The story of Helfferich's second great legacy, then, can read as a failure to provide significant financial advancement for the professional practice of the college. Yet it is possible to see his plan in a more positive light. While it missed its short-term targets, Century II, under William Heefner's leadership, succeeded in expanding the vision of the college. Heefner stressed the importance of setting high goals. He believed that they would raise sights and spirits and tilt the institution deliberately in a desired direction. He endorsed Helfferich's willingness to take a long and comprehensive view of the college's fortunes. He exhorted his fellow board members and alumni to "reach" in their thinking about the future of Ursinus and their role in its development. Century II gave him an official bully pulpit for education in the hard game of institutional advancement, something he knew from other charitable activities in Bucks County and beyond. The ad hoc "academic development committee" that Heefner chaired became the board's permanent development committee after Century II. For future fund-raising needs, this was an essential transformation. It focused the eyes of the board permanently on its obligation to lay large plans and to garner new resources in support of them.

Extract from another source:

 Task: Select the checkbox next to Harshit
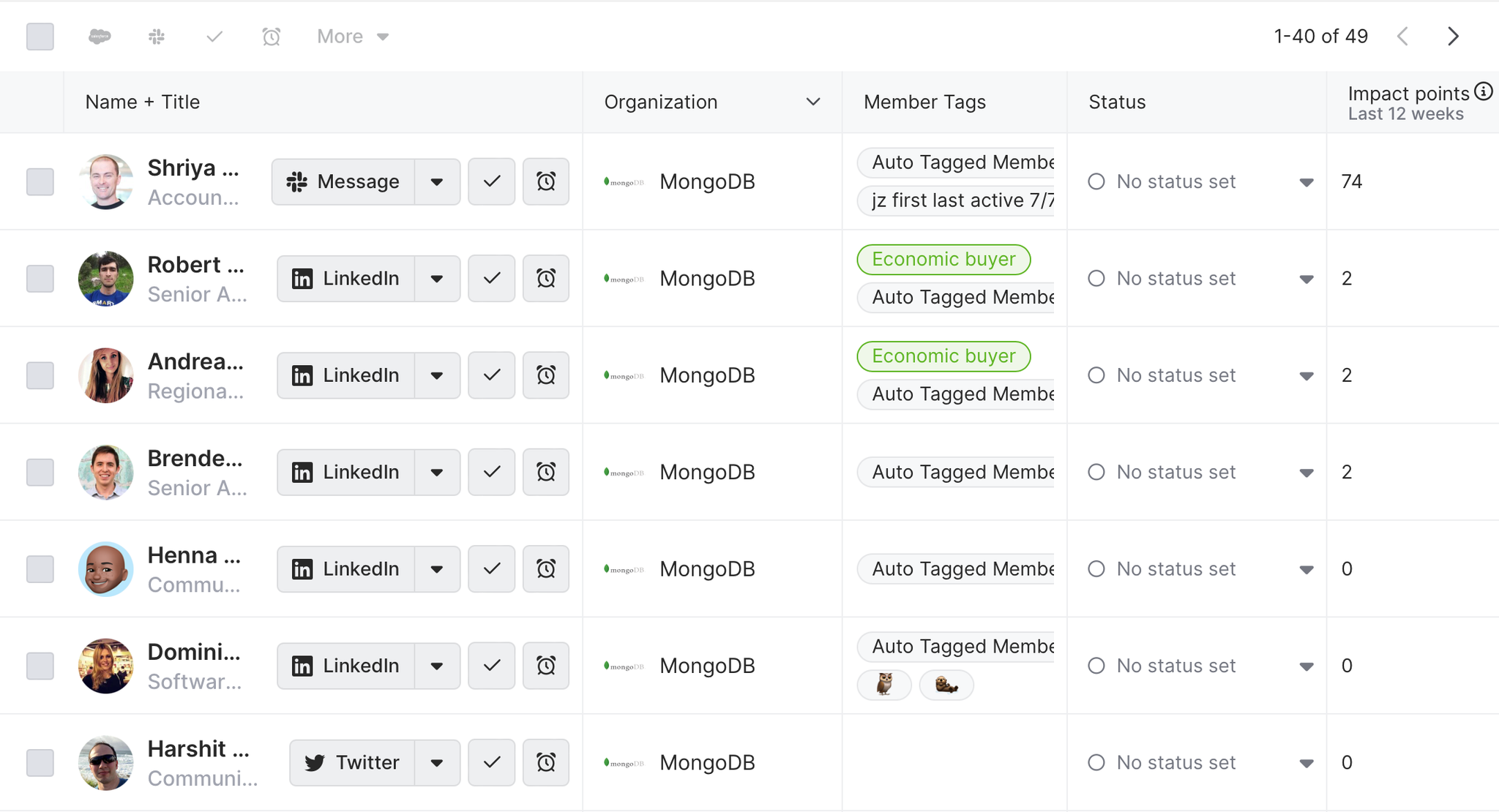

In the dispute over priorities, the board's decision to conduct Century II unequivocally announced that the college prized its professional academic practice. It stressed the importance of developing the faculty and the resources that supported their teaching. Nothing in the Century II program directly enhanced the parochial agenda at the expense of the academic enterprise. Because of its failure to bring substantial improvement to that enterprise, all parties by 1976 could agree on one thing: the college had to put more money into the academic program in the next phase of development. Whatever controversy remained over the priority of professional practice thus was in terms mainly of execution: how could the college gather new resources as fast as possible to improve the academic program? Faculty criticism of Century II faded quickly after Pettit announced his retirement. Faculty seemed to believe the board when it said it would not stop in its search for new funds to support academic improvement. It gave some substance to this resolve when it mounted the Ursinus 76/80 program immediately after the 1970-1976 period.
Helfferich's second great legacy, then, his ten-year development plan, was an over-all success that failed to bring specific advancement. Yet, it established a more comprehensive way to envision the advancement of the college. It began to mobilize the board for the long term evolution of Ursinus.